As Sal and I were heading home after a hard (but short) day cannibalizing our old boat, Wasabi, we came across a gaggle of tourists at the end of the road. There were six. Five were women ‘of a certain age’ (meaning 55+). One was quite attractive. Sal was already schlepping stuff along the trail to the new (to us) boat ,Pumpkin, and I was coming down from the parking lot when they politely engaged me in some tourist-meets-local chit chat. I’m usually good for a minute of charm-offensive (emphasis on the word offensive) and, as three of them were smiling a lot and regarding me as some kind of out-there, kinda-odd, hill-billy ‘character’, I was easily seduced. We chatted and had fun.

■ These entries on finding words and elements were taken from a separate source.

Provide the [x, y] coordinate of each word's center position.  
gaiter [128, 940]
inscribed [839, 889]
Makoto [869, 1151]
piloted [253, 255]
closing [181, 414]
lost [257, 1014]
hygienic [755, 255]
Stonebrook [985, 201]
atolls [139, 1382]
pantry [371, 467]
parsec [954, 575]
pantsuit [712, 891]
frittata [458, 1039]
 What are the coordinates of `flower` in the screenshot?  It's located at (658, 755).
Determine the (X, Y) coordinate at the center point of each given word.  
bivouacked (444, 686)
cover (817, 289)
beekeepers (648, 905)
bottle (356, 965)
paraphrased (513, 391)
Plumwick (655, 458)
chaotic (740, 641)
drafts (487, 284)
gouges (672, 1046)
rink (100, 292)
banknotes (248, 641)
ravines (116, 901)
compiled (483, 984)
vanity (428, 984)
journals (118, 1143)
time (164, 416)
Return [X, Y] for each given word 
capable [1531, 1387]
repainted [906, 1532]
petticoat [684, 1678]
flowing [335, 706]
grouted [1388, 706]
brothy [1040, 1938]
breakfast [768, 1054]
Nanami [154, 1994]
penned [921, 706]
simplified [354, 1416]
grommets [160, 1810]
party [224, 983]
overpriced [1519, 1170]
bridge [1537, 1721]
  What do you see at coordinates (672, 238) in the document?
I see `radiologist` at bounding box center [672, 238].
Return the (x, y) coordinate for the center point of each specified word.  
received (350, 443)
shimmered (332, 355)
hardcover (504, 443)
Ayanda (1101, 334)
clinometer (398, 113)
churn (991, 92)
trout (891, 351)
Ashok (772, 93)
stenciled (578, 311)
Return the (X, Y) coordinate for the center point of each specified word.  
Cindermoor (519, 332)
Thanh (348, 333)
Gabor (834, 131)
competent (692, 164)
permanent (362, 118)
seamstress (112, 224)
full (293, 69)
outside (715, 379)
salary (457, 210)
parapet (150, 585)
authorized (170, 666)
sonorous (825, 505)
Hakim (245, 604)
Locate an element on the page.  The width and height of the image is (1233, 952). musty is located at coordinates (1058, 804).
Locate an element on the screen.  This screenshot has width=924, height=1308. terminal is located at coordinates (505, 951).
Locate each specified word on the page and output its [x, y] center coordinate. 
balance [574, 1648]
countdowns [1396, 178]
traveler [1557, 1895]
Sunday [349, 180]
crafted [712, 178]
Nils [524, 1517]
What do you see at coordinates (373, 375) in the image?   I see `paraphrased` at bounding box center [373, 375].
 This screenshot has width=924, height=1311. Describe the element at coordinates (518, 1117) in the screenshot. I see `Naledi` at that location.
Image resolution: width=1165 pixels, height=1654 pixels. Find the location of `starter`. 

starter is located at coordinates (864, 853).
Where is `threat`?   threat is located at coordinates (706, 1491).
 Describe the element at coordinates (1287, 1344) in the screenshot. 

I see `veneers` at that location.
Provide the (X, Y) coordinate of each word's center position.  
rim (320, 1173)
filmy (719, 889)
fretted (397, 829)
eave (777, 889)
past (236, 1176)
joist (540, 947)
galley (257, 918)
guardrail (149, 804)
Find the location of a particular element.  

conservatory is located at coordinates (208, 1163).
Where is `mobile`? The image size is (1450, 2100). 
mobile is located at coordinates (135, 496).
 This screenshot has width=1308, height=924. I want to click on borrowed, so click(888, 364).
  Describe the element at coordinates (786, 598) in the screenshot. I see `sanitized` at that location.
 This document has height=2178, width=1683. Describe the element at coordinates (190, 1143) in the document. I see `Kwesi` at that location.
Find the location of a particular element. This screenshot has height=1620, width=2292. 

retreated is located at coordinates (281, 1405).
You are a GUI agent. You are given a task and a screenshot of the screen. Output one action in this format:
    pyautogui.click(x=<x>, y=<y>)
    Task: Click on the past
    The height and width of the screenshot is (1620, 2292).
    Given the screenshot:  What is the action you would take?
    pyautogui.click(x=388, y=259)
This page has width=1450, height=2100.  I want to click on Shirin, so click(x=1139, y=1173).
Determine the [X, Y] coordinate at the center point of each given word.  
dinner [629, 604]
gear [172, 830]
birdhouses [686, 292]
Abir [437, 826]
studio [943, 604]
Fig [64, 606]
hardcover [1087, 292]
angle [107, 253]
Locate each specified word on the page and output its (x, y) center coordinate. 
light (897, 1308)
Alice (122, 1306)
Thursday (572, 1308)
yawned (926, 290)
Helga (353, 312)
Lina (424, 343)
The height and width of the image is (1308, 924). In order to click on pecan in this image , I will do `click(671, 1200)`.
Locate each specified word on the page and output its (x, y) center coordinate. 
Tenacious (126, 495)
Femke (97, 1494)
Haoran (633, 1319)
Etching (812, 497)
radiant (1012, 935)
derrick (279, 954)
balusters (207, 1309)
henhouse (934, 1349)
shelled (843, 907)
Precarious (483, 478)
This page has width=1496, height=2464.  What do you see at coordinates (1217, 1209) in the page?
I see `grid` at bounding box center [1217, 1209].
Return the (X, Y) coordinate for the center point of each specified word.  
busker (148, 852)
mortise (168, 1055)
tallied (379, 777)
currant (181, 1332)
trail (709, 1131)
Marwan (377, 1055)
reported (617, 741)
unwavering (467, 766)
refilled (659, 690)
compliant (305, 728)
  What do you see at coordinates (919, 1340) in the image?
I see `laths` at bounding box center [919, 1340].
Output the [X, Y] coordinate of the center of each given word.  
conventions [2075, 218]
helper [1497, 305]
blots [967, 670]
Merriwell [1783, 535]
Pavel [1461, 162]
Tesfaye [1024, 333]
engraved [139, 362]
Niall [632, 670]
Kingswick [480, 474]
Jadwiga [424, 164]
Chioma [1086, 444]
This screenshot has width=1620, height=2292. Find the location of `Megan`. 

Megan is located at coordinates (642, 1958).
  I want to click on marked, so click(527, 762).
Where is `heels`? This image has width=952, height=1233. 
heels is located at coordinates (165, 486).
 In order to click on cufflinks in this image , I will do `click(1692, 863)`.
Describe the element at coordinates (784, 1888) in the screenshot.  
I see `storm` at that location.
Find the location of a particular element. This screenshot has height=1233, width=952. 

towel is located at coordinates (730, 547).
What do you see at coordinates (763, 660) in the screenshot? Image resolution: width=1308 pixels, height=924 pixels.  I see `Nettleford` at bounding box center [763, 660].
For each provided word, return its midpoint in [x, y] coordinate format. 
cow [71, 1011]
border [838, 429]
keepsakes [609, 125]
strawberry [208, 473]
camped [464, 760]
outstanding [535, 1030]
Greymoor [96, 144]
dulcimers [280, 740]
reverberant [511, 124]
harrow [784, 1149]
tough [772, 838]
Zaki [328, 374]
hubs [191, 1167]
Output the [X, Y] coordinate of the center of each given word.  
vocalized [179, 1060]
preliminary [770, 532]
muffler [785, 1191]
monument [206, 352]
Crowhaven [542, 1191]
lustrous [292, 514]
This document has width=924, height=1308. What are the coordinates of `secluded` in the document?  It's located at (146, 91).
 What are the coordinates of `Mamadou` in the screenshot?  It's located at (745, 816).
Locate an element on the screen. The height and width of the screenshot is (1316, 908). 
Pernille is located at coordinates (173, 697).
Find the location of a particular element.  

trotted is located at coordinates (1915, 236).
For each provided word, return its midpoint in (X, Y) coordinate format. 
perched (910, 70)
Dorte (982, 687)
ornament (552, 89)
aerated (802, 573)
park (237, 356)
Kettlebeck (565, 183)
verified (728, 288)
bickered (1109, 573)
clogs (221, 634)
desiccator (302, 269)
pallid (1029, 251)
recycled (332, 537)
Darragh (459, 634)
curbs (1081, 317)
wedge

I think it was a somewhat unique encounter for them (and me) and it was actually flirting quite soon after the initial introductions and one woman was so attentive and animated that I found myself saying, “You should come out and stay one weekend. Then you’d learn more about this lifestyle.” (Yes, that was the attractive one.) Of course, it was all said with a smidge of insincere, but polite, tone of double entendre and they all giggled at the hinted prospect.
Well, okay, it may have been gagging and choking but they maintained their smiles so I choose to interpret their guttural sounds as giggles.
I mentioned that Sal was at the boat . . .right?
Anyway, like all cougar encounters, this one was brief, exciting and I was left breath-taken at the beauty of nature in the wild. I wish I’d had a camera.
My friend, D did. There she was . . . another attractive cougar…..just passing through on his side of the island. Not even so much as a real encounter. No flirting. No giggles. But he saw and experienced the beauty of the moment as well.